ADHD: Teacher’s Pack

This is a free, PDF download that I stumbled across while researching another resource for this manual. It was created to provide guidance to teachers who may have a child with ADHD in their class. It includes relevant background information and promotes the use of behavioural and psychological interventions as alternatives to, or to be used alongside, medical treatment of ADHD. I think this is a great resource for teachers to be able to easily download and read and provides clearly worded psychoeducation on all aspects of ADHD.

ADHD: A Resource for Educators

This booklet examines how ADHD can influence learning and provides strategies teachers can use in the classroom. It examines key areas where students with ADHD may need support and features some whole class strategies that may benefit all students, particularly those with ADHD.

ADHD: Understanding and Learning About Student’s Health

This is a great resource to learn more about ADHD and the impact of ADHD on a number of areas. It also provides some ideas for managing ADHD in the classroom while also supporting the student with ADHD.

Teaching Children with ADHD: Instructional Strategies and Practices (2008)

This is an interesting resource from the US which explores strategies for assisting children with ADHD, and how to put in place these strategies.
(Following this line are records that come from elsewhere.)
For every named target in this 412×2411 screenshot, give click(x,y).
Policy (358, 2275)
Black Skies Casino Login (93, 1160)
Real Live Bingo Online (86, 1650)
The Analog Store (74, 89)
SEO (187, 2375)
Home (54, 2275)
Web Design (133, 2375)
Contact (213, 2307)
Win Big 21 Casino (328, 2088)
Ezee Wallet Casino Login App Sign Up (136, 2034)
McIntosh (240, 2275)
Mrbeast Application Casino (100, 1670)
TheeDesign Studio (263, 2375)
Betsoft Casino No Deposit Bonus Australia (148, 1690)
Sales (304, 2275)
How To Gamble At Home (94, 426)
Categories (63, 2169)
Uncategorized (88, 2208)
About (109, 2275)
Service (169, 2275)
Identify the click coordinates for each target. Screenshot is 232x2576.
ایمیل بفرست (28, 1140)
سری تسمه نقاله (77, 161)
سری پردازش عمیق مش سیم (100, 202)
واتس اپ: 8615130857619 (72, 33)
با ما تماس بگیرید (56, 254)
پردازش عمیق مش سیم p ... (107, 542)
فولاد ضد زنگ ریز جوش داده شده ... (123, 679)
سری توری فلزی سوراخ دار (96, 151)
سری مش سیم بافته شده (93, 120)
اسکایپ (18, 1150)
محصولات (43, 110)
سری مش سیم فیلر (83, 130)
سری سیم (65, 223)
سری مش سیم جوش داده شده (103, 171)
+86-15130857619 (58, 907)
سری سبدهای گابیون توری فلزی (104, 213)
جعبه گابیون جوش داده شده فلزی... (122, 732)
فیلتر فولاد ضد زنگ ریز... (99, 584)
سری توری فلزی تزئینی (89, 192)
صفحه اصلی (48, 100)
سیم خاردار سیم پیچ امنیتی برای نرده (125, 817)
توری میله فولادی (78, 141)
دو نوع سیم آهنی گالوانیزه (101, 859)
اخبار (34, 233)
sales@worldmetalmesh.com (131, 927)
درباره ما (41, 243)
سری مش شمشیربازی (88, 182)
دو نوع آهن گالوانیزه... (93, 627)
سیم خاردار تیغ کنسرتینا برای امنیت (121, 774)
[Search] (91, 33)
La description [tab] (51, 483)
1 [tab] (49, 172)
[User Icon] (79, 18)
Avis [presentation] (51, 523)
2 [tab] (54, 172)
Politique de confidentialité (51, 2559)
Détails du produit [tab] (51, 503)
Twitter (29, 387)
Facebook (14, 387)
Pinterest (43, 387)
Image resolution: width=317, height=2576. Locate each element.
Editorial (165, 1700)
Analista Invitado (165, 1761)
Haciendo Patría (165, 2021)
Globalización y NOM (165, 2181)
While 2008 was 11 (OMG) yes ago, many of these strategies remain relevant.

Classroom Interventions for Attention Deficit/ Hyperactivity Disorder Considerations Packet

This packet focuses on classroom intervention strategies to enhance the learning environment for students with attention deficit/hyperactivity disorder (ADHD). An overview of ADHD is presented along with a brief description of the challenges students with ADHD typically demonstrate in the classroom. Strategies for academic interventions, behaviour management, and home-school collaboration and communication are also included.